> DO THIS:
Render the lines of the records below as a numbered list, omitting any blank lines. Leave the pictures out of your list.

> RECORD SET:
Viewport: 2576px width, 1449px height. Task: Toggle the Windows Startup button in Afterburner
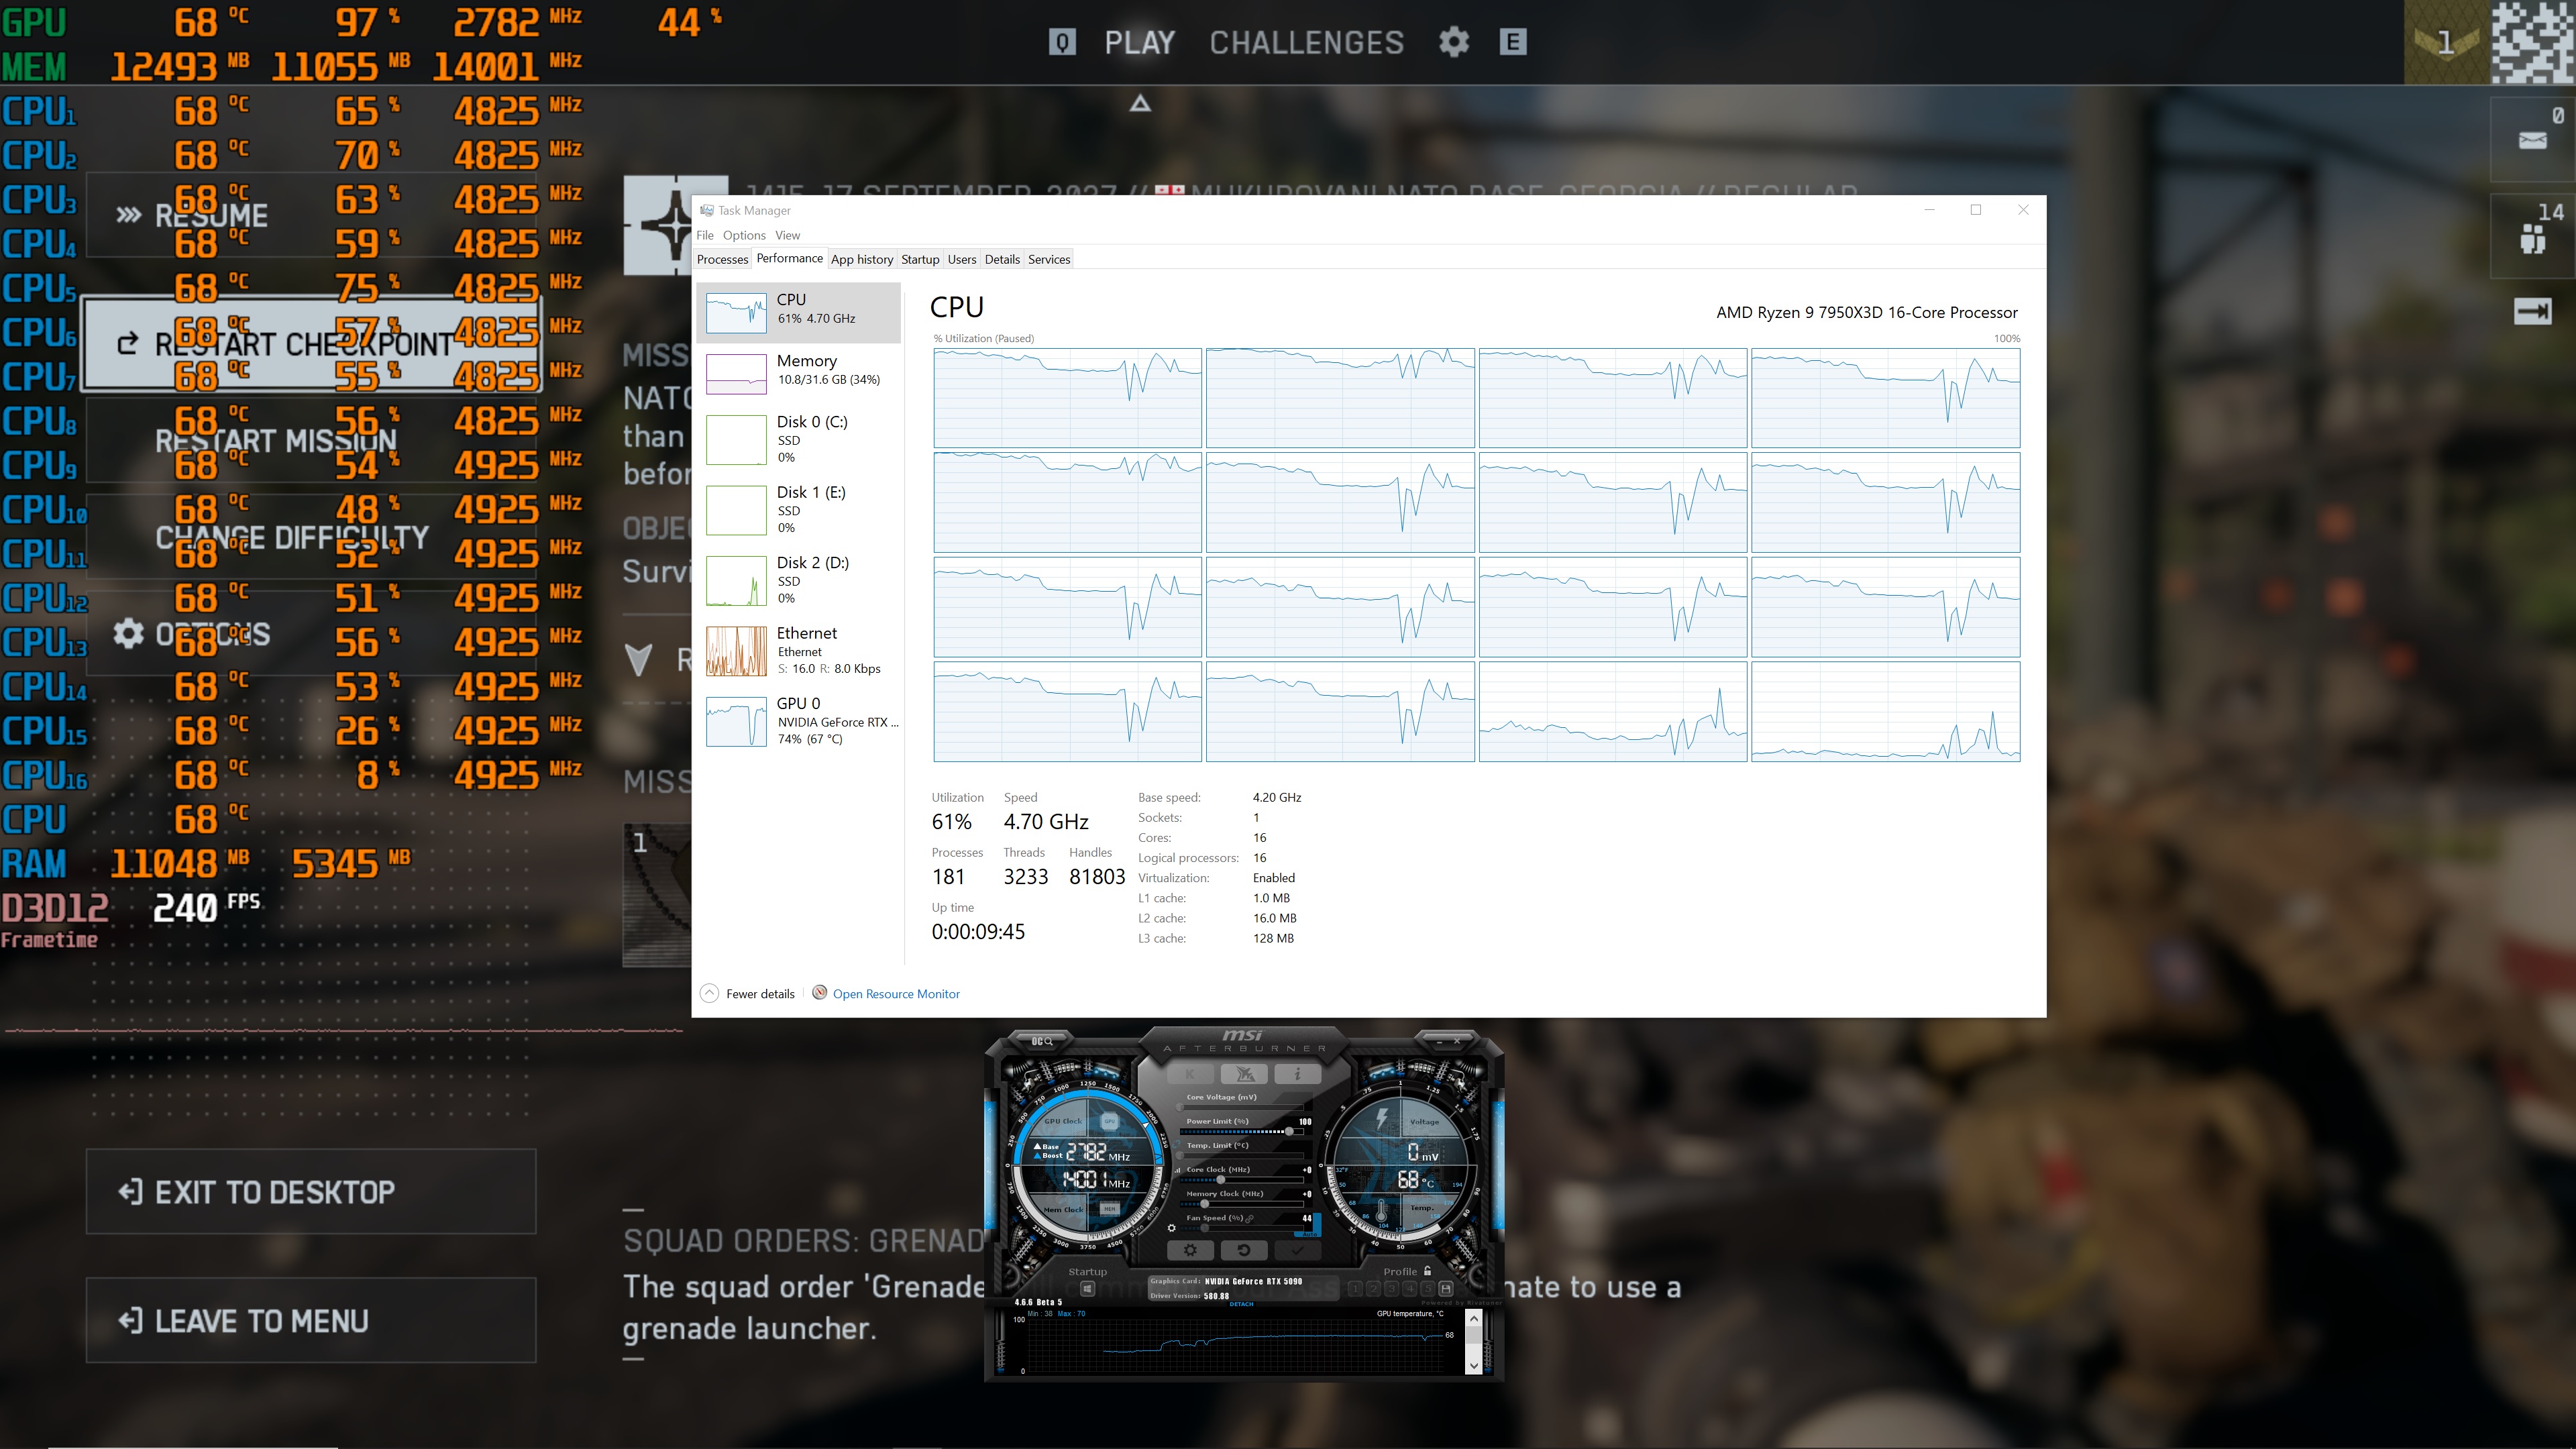tap(1088, 1289)
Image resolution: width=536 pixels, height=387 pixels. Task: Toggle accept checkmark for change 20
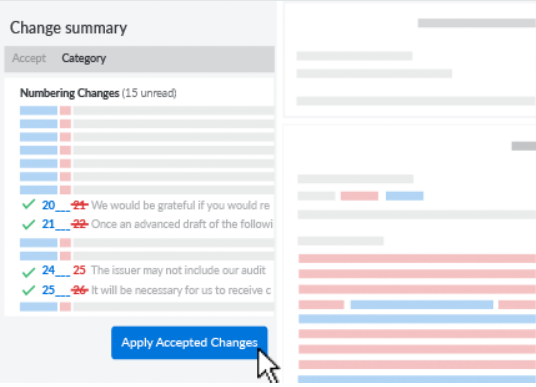[x=28, y=204]
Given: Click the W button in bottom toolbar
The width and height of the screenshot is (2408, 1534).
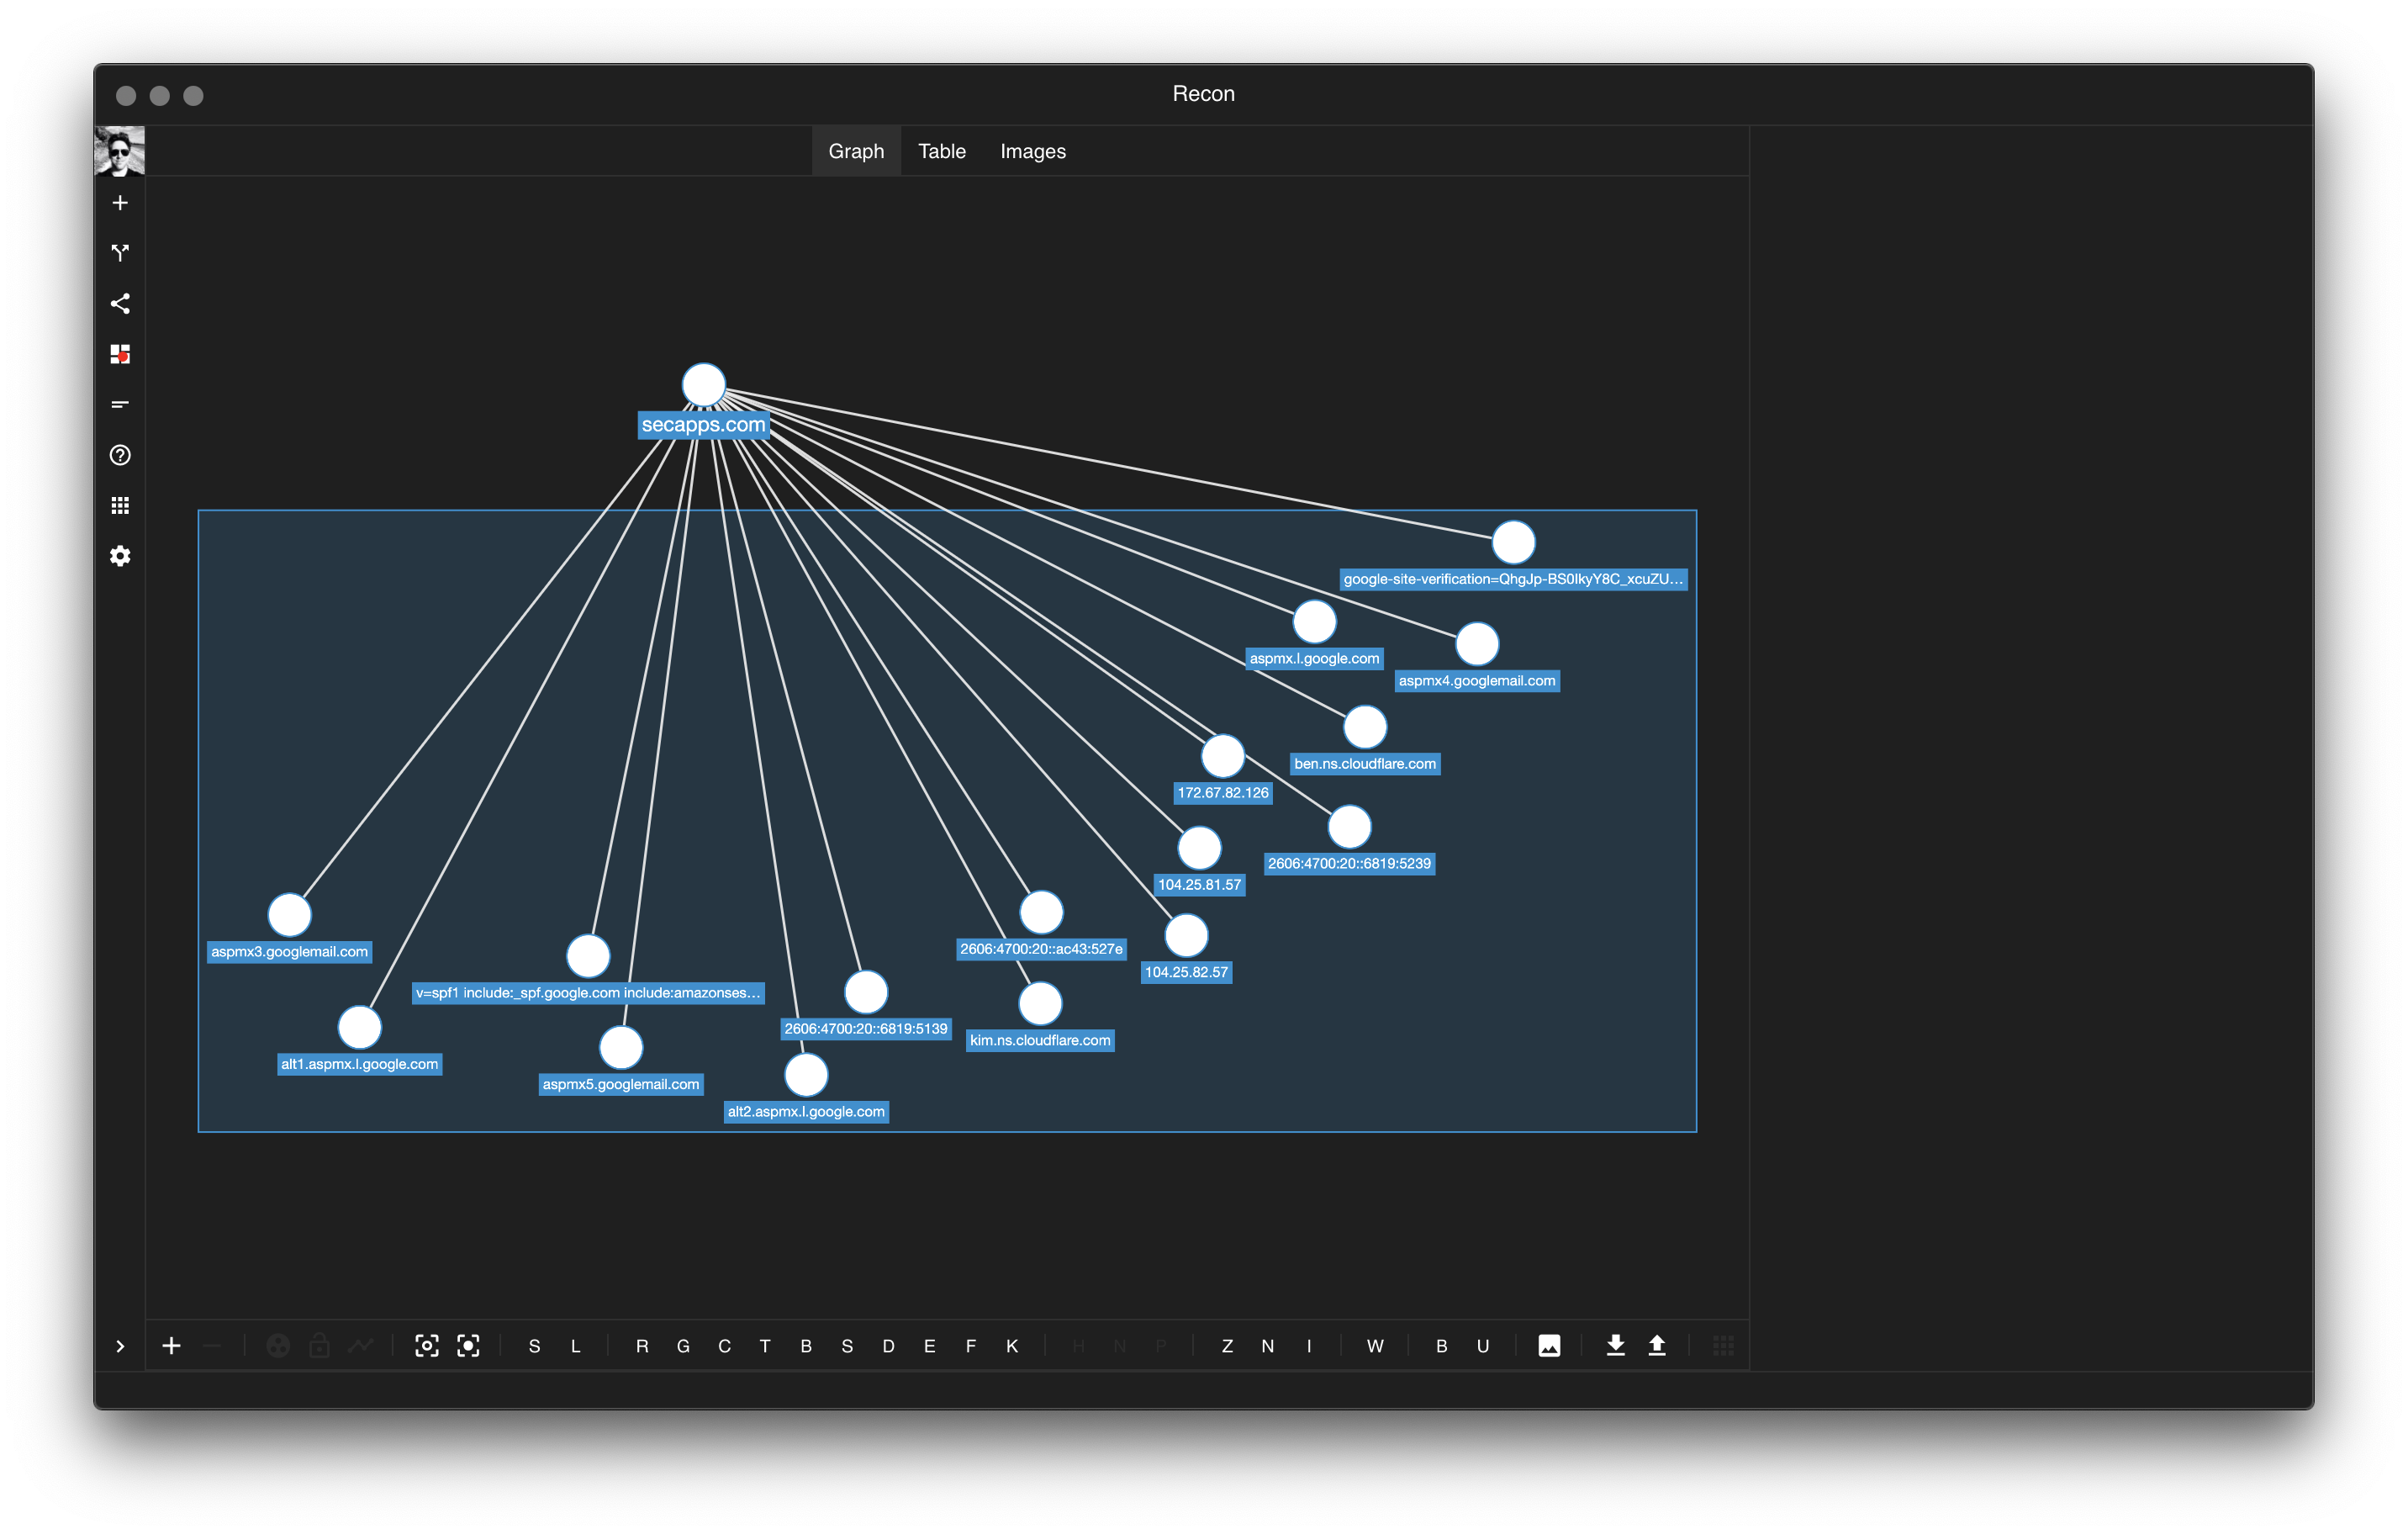Looking at the screenshot, I should coord(1375,1346).
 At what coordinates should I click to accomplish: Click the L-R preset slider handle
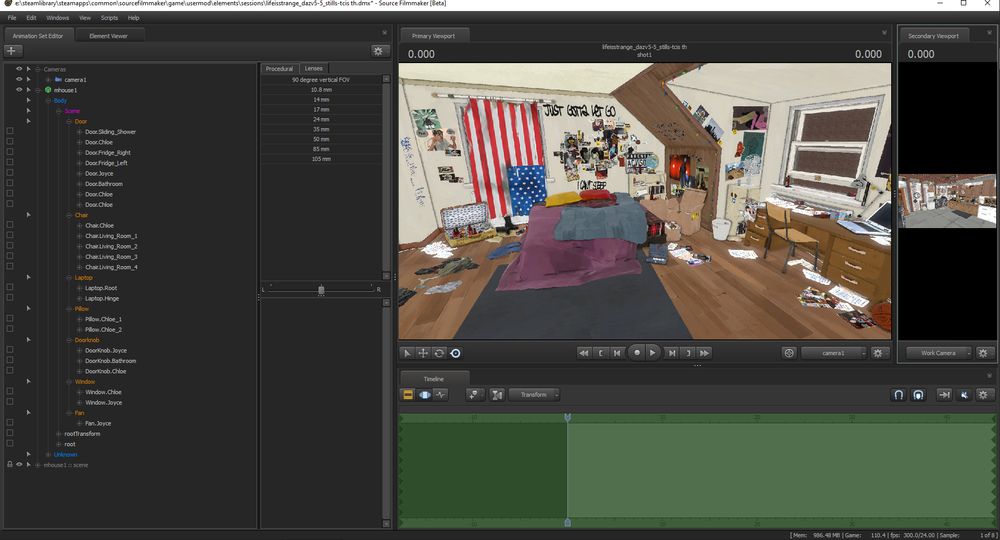click(x=321, y=289)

> WRITTEN RESPONSE:
1. Viewport: 2576px width, 1449px height. Task: Toggle the Windows Startup button in Afterburner
2. tap(1088, 1289)
3. Image resolution: width=536 pixels, height=387 pixels. Task: Toggle accept checkmark for change 20
4. [x=28, y=204]
5. Given: Click the W button in bottom toolbar
6. The width and height of the screenshot is (2408, 1534).
7. Looking at the screenshot, I should coord(1375,1346).
8.  At what coordinates should I click to accomplish: Click the L-R preset slider handle
9. click(x=321, y=289)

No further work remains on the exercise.